Ja mam dotykowy.. Dotyka, do czoła i jest ok. Ale chyba wolałabym bezdotykowy.. Potem jak Mila bedzie większa to kupię:-) kup odrazu bezdotykowy:)
Ja mam ten z b) microlife, chwalę sobie 🙂
Powiem Wam, że do tej pory moje Szczęście nie chorowało(odpukać) i jakoś nie zwracałam uwagi na rodzaj termometru, ale czytając wpisy i ja muszę coś lepszego nabyć. ten co mam nie jest do końca miarodajny a te kilka stopni robi różnicę.
Pozdrawiamy i życzymy aby choróbsko poszło precz i nie wracało więcej!!!!!!!!!!!
Padłam! Wczoraj przeczesywałam allegro i blogi, szukając informacji, który wybrać. Ostatecznie nie wiem, ale na tę chwilę decydowałam się na elektroniczny z miękką końcówką.
Ja mam taki do uszka i czoła elektroniczny i szerze moge powiedzieć że jest do dupy przeszło 100zł poszło w błoto :-(:-( mały był rozpalony a termometr pokazywał 37 a w rzeczywistości miał przeszło 38 . Także wróciłam do zwykłego elektronicznego z miękką końcówką . Wg mnie najlepszy
Powiem tak, odradzam zakup termometru w smoczku.
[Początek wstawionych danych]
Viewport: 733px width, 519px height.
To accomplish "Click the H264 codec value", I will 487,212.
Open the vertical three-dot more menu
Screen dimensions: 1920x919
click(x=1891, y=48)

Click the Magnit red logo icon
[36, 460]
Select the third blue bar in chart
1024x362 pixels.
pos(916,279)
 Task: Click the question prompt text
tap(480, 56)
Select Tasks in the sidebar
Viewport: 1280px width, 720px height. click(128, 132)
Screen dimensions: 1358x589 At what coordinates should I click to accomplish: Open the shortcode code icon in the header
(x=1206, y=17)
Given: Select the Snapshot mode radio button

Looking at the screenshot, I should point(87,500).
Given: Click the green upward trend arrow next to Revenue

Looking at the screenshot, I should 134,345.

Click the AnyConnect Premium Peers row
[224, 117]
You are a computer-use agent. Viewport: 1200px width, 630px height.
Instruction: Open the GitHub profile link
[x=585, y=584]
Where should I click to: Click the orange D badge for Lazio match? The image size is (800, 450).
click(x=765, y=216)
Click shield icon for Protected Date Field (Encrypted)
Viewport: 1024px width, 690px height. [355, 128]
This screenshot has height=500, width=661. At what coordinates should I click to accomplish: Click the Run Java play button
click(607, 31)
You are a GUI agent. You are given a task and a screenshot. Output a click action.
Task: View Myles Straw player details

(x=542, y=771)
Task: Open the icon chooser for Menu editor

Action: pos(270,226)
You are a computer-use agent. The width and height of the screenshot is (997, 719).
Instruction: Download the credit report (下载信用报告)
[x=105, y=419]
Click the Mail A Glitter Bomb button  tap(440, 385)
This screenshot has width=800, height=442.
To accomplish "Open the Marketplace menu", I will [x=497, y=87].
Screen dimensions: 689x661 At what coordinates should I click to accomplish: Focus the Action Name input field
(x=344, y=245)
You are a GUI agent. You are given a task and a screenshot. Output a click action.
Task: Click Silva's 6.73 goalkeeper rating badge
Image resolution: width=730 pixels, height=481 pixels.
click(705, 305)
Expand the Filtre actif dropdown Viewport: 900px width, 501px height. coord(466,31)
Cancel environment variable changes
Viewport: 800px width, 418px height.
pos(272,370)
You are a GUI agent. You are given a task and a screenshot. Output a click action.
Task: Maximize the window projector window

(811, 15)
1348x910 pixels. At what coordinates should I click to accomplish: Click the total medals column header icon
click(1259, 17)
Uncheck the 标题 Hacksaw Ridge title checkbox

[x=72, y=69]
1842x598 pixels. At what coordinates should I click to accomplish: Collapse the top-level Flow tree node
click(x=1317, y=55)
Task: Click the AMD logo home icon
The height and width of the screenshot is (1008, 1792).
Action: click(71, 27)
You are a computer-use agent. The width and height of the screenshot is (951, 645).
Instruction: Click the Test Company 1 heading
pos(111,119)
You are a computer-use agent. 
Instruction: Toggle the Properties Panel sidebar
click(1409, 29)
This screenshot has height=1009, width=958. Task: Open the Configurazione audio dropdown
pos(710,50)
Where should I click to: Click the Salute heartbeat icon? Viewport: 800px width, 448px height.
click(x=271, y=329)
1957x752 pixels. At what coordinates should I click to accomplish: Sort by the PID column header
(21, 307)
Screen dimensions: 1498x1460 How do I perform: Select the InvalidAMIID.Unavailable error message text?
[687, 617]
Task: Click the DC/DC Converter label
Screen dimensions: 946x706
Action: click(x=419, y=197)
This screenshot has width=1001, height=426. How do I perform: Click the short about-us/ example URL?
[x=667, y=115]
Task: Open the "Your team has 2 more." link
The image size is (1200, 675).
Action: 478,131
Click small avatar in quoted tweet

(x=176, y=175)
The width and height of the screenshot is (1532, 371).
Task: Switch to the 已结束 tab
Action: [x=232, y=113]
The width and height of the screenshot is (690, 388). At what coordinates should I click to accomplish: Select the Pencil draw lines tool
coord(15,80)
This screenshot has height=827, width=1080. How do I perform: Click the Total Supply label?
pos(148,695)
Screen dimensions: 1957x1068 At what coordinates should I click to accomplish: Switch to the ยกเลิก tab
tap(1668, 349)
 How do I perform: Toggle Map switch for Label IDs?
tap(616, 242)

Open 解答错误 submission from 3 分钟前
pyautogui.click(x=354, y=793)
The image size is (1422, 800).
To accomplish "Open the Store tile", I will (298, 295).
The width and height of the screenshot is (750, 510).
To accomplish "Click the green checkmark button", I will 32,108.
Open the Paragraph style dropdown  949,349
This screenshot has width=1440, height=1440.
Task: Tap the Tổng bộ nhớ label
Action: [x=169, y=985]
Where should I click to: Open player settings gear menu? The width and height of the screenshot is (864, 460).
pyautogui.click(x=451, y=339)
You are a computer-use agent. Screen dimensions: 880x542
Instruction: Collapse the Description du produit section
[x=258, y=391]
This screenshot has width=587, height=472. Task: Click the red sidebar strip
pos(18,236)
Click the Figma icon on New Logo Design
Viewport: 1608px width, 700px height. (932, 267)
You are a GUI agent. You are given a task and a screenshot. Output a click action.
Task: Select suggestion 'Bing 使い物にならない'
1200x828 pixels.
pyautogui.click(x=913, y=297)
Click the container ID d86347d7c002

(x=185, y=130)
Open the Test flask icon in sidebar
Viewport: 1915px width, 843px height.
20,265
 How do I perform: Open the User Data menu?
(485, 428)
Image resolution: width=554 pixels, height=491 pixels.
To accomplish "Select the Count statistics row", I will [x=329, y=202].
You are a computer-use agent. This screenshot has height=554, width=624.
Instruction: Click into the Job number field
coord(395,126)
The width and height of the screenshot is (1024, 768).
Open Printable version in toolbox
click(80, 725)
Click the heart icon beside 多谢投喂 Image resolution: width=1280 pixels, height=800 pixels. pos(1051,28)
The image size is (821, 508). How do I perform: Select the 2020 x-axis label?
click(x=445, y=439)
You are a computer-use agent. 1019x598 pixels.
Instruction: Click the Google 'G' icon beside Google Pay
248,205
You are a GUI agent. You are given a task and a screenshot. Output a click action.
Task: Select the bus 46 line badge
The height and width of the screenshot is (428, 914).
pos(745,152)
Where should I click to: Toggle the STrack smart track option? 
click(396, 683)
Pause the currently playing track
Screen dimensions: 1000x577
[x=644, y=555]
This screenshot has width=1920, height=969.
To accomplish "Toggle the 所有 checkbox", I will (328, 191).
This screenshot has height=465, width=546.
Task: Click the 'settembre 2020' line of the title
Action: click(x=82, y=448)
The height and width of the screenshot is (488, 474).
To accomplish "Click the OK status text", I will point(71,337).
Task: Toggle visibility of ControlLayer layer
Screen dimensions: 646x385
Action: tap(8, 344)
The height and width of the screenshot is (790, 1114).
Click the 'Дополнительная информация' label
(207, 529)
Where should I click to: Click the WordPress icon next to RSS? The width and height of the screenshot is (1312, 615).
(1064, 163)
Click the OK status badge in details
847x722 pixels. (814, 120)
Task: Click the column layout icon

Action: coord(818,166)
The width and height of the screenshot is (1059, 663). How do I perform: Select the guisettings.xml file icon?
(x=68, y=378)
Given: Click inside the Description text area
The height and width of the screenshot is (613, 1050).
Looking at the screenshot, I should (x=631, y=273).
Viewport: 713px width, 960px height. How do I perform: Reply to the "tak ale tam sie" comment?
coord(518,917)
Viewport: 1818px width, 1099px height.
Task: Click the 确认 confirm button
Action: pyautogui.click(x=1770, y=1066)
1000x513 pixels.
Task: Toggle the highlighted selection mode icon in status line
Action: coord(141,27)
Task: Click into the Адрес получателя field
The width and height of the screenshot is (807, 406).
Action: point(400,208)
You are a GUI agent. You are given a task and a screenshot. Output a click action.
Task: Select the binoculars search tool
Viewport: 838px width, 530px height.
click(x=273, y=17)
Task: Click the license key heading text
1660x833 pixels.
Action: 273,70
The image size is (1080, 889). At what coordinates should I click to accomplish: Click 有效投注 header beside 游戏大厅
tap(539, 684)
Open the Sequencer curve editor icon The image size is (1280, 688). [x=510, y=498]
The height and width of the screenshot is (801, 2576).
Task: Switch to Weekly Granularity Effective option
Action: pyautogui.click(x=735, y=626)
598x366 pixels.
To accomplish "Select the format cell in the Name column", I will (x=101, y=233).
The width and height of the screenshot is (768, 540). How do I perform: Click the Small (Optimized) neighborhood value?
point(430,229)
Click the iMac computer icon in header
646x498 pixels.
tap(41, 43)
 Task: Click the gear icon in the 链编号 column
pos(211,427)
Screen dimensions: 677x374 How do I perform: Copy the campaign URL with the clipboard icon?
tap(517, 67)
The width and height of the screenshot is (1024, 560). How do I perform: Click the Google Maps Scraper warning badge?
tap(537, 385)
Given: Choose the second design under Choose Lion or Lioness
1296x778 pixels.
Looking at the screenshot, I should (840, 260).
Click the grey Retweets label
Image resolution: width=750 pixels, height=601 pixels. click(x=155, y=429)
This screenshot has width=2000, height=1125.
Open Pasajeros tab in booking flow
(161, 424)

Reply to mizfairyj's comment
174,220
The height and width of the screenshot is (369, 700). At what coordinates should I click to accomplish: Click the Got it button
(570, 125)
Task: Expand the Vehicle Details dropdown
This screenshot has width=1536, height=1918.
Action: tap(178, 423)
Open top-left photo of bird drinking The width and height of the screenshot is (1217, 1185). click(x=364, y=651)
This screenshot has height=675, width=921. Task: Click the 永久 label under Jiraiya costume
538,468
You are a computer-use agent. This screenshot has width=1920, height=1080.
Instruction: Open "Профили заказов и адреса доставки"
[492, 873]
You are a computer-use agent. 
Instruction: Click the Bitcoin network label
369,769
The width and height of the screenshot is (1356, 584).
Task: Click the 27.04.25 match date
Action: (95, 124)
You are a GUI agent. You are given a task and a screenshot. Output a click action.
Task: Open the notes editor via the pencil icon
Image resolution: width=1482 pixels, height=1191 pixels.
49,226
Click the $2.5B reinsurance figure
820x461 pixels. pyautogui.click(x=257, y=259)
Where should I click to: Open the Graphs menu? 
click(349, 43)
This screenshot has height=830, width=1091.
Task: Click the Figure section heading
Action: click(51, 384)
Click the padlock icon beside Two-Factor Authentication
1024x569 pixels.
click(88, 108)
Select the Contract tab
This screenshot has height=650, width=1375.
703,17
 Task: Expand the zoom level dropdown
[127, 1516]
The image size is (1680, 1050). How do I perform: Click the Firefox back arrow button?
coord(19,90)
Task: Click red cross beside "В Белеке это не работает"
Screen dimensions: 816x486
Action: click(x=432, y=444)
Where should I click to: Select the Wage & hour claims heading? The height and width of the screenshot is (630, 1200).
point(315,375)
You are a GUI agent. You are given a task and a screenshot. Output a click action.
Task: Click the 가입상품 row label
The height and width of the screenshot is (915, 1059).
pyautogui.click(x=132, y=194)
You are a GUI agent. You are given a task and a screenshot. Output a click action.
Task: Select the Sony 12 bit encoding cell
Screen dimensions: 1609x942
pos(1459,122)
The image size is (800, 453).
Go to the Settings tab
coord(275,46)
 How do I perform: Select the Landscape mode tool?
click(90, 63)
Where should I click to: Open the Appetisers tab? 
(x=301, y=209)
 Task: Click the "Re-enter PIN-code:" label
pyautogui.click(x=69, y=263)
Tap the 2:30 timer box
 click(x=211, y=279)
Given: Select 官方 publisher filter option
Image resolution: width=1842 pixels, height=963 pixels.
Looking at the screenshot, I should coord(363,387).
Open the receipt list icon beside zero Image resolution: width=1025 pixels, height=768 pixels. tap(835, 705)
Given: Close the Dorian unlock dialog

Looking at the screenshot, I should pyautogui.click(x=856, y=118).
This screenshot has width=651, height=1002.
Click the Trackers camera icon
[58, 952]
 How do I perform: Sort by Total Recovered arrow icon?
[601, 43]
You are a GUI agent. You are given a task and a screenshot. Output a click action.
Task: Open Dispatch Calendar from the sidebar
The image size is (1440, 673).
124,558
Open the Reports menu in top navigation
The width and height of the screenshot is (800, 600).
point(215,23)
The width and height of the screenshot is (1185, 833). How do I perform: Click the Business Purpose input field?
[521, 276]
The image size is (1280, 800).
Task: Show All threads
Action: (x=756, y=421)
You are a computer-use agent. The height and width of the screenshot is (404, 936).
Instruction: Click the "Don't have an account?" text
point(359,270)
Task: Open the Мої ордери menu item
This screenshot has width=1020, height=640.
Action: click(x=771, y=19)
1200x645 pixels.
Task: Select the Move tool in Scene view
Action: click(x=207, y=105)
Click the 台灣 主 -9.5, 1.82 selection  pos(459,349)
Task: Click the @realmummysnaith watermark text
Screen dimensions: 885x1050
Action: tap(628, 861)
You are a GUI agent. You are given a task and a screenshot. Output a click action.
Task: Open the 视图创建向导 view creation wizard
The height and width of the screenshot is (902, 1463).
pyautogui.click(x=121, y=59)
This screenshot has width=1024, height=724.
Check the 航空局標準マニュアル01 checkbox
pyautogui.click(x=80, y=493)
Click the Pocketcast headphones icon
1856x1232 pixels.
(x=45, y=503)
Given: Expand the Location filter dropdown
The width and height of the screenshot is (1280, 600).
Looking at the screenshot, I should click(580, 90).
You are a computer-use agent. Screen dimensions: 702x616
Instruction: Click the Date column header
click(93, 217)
Miałam z takowym do czynienia i zanim zmierzyłam temp. Podopiecznej, to Mała była wściekła jak diabli, mnie się trzęsły ręce…bo Ona to ciągle wypluwała. Szczególnie jak byla malutka. (7mcy). A potrzebny się zrobił dopiero podczas ząbkowania.
Miałam okazję używać jeszcze takiego bezdotykowego i też były problemy ale z wyświetlaczem. KOniec końców zdał egzamin taki douszny – podobny do tego niebieskiego, ale z tego co pamiętam, miał końcówkę do pupki 🙂 Nazwy niestety nie pamiętam.
Pozdrawiam,
(www.swiat-wg-anuli.bloog.pl)
najwazniejsze aby szybko mierzyl temperature, Maja ma pod pache, chetnie sobie mierzy, wiem jednak ze nie wszystkie dzieci sa cierpliwe:)
Buzi dla was i zdrowka:*
no właśnie u nas trzeba było kupić taki bezdotykowy, bo Hanka raz, że niecierpliwa, a dwa ciekawska do tego stopnia, że nie dało rady zmierzyć temperatury:/
Też kupiłam bezdotykowy Microlife…jeszcze nie mam na kim go testować, ale mam nadzieję, że będzie się dobrze sprawdzał.
ja mam babyono
My tez mamy babyono kupiłam go na Allegro za jakieś 70 złoty , zapamietuje chyba 10 ostatnich pomiarów kiedy „czuwa” mierzy temperaturę w pokoju małego 😉 polecam
Ja też mam babyono, ale nie jest zbyt dokładny. Jestem na etapie poszukiwań. Super,że podjęłaś taki temat 🙂 Pozdrawiam.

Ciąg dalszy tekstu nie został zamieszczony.